Product Discovery
Research, workshops, user testing, and discovery methodology — turning ambiguous business needs into clear, actionable design direction.
The Challenge
Business teams often arrive with a clear vision of what they want built — but struggle to define the underlying requirements or articulate the user journeys that the product needs to support. Without a shared framework, design and development teams move in different directions, resulting in products that miss the mark for real users.
The discovery process needed to bridge this gap: transforming rough business intent into structured, evidence-backed design direction that every stakeholder could align on.
The Solution
We established a repeatable discovery practice across all EY Assurance product teams — combining facilitated workshops, user research, and collaborative synthesis to build a shared understanding of user needs before a single screen was designed.

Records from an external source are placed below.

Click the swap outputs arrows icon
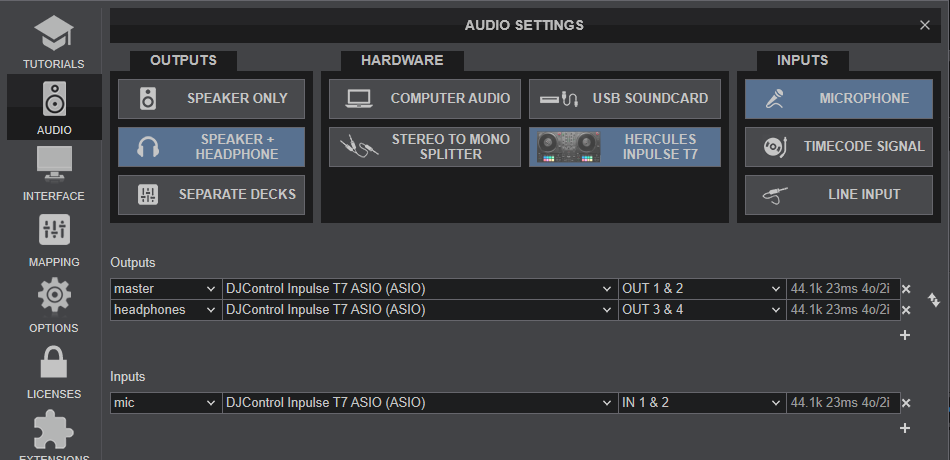This screenshot has height=460, width=950. (934, 299)
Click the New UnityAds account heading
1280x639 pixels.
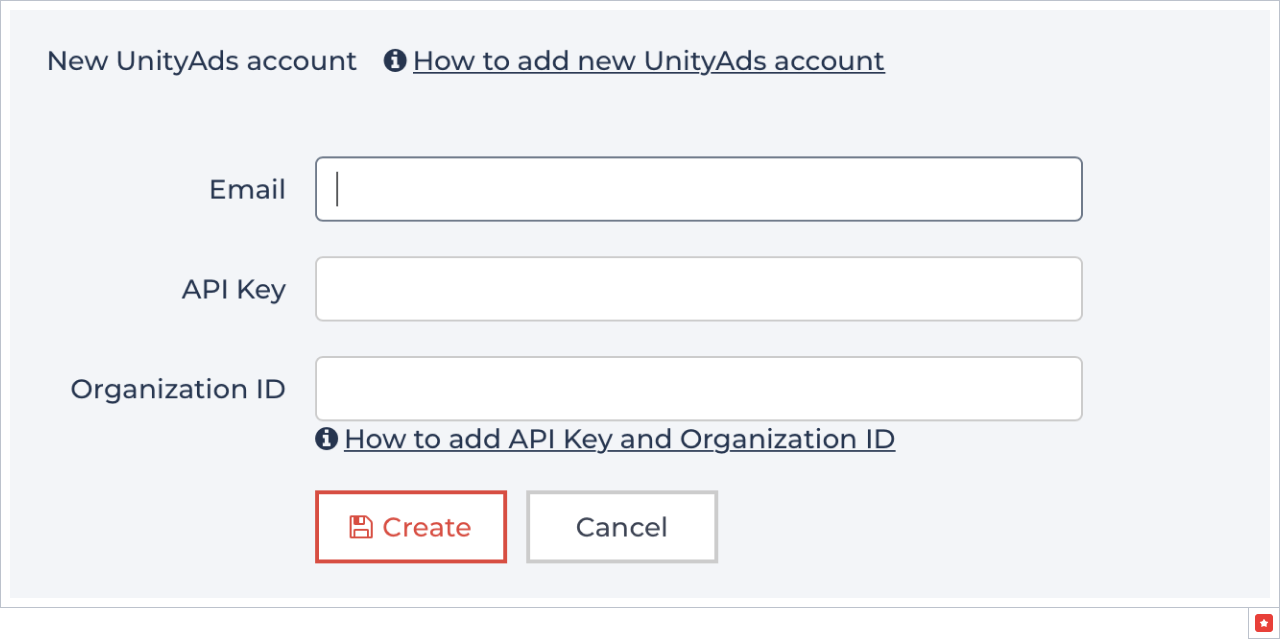click(x=200, y=60)
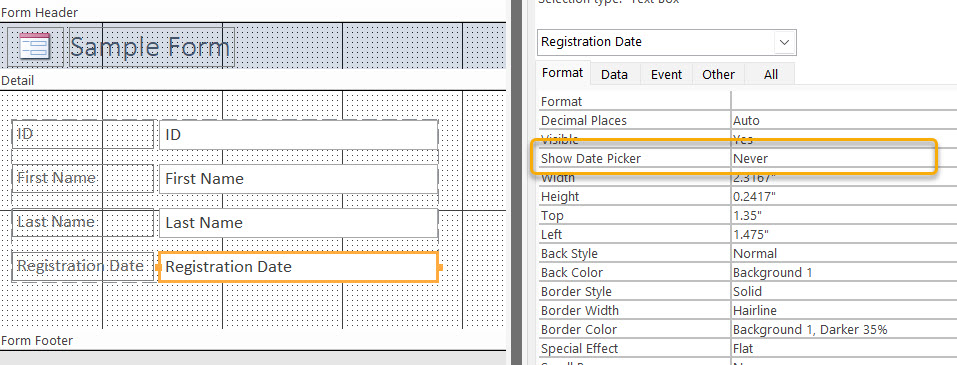Click the Detail section bar
Viewport: 957px width, 365px height.
253,81
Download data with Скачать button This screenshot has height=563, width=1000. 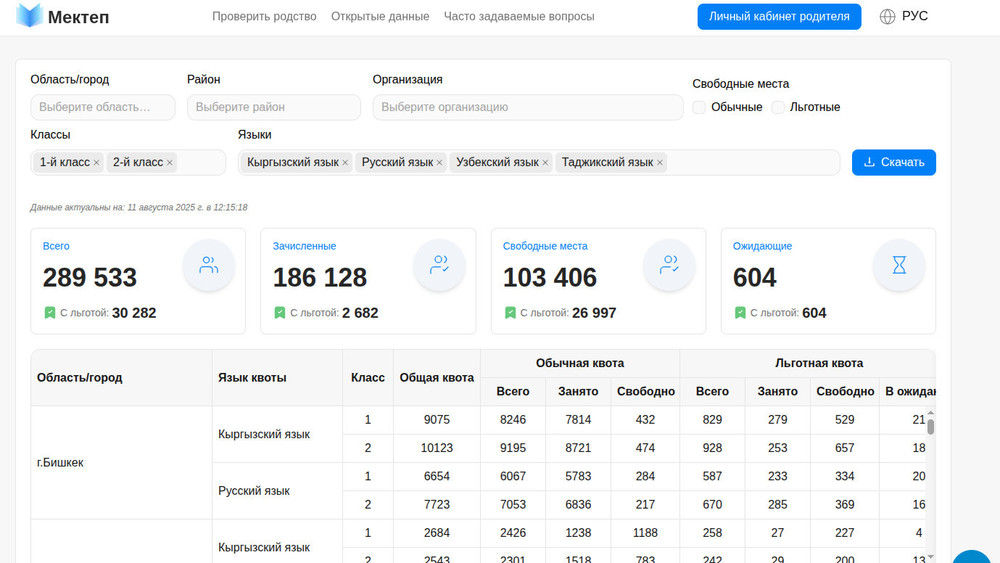pyautogui.click(x=893, y=162)
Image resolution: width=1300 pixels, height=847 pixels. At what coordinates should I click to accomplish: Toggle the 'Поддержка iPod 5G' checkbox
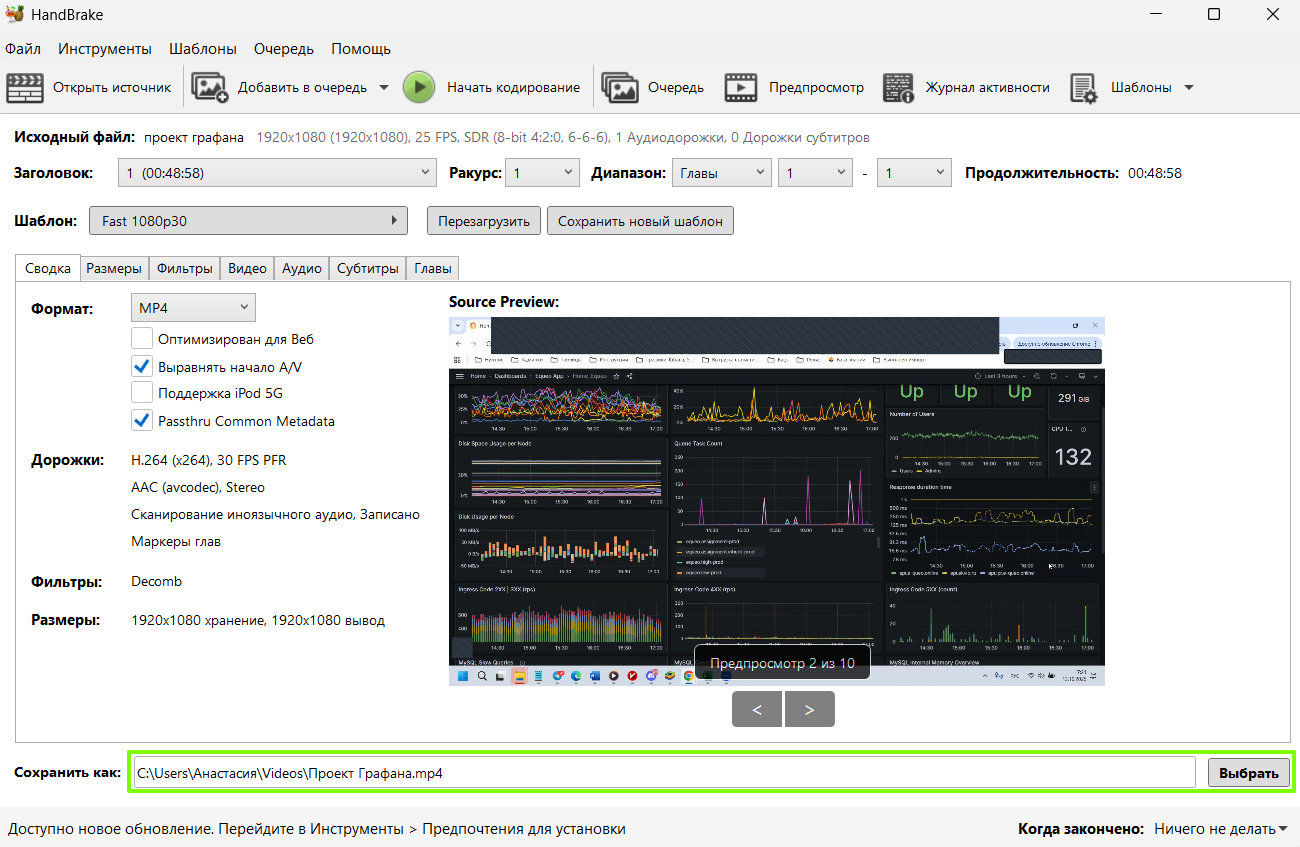click(142, 393)
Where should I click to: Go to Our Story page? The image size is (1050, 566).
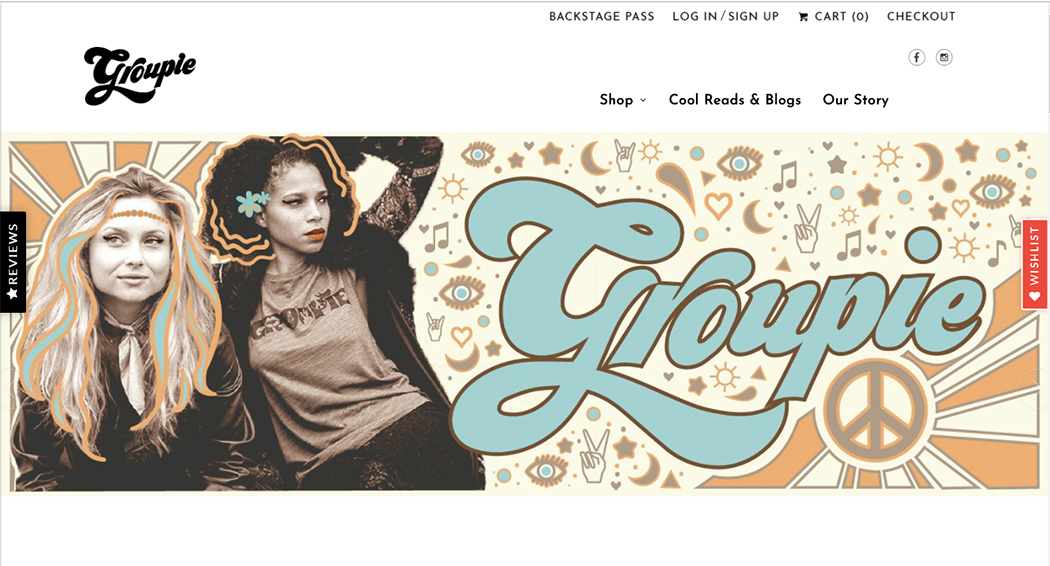(x=856, y=100)
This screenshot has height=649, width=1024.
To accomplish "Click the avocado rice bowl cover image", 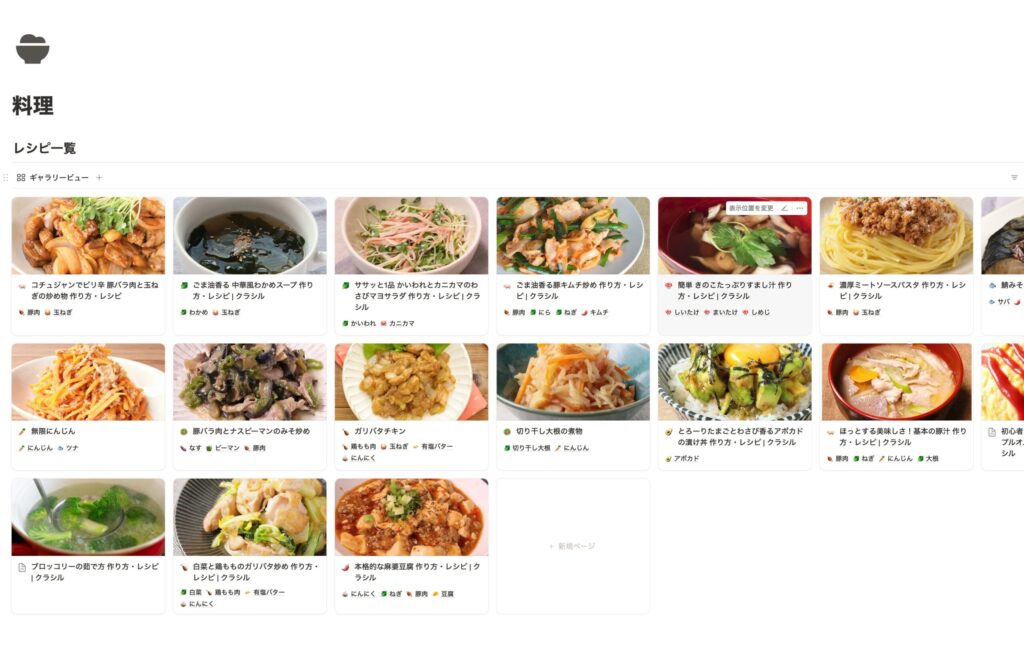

By working alongside product owners and business analysts from the earliest stages, the discovery process ensures that the right problems are being solved — not just the ones that are easiest to articulate.
Discovery Methodology
Every discovery engagement follows a structured arc — from alignment and immersion through synthesis and activation — giving teams a clear path from ambiguous problem to actionable design strategy.
- Stakeholder alignment workshops Aligning business goals, user needs, and technical constraints in a single session
- User interviews & contextual inquiry Going where users work to understand real behaviors, workarounds, and pain points
- Journey mapping Visualizing the full end-to-end user experience to reveal gaps and opportunities
- Persona development Creating behavioral archetypes that ground design decisions in real user data
- Usability testing Validating concepts early and often with real users before committing to development
Research in Practice
Discovery work is not a one-time gate — it's embedded throughout the product lifecycle. At EY, we run lightweight discovery sprints at each major milestone: before feature definition, after prototype validation, and when new user signals emerge from production.
This continuous approach keeps design grounded in user reality and gives product teams the confidence to make informed trade-off decisions at every stage of development.
"Pratt and I worked together for several years on EY's global audit platform - EY Canvas. During this time, Pratt served as a leader within our team as well as on the broader EY Canvas project. He instituted processes that improved the coordination between XD, Product, and Engineering. As a result, we were able to spend more time on concept development and ideation, leading to more thoughtful solutions for end users (auditors and clients)."